Hey, don't feel sorry for me, the two girls in front of me just ordered 18 dollars worth of taco bell. Life could be worse.
I tried to explain to him that we just wanted a stereotypical black friend to be in our group. He didn't take it too well... Never take me to the bar again.
You came back with four clearly unattractive women and wanted to throw a dance party in my room.
Satisfying Perfect Camera Moments
You walked in, sat down, looked at the waiter and said, "I'm only having deserts and liquor."
I just took a shit with a lightsaber in my hand. Dreams fulfilled.
she cried into her fur with two handfuls of money- she was the physical manifestation of white girl problems
then you said,"Take this damn cabbage!" although it was actually your shirt. i found you in the elevator of his building.
I broke down outside of an all boys correctional facility
well if that's not a gay porn waiting to happen, i dont know what is...
This Dog Travel Carrier is a Must
dude ur drinkin a beer not ta capri sun. lose the straw
He came in two seconds and stole my pizza so I'm not counting it.
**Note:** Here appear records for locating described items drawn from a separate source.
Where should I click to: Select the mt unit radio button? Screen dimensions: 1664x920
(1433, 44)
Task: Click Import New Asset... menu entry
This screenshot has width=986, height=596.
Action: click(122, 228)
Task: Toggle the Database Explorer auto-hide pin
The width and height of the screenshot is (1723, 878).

I mean, except for the part where I was vomiting up pineapple and hot sauce, it was a really fun time.
Has anyone ever blacked out at an art show your dad brought you to?
So you think Jesus would be proud of me for walking of shame into my apartment 10 minutes before I told my parents I'd be over for Easter?
I'm eating animal crackers on my bed next to my vibrator writing about the hopelessness and depravity of humanity. I am LIVING.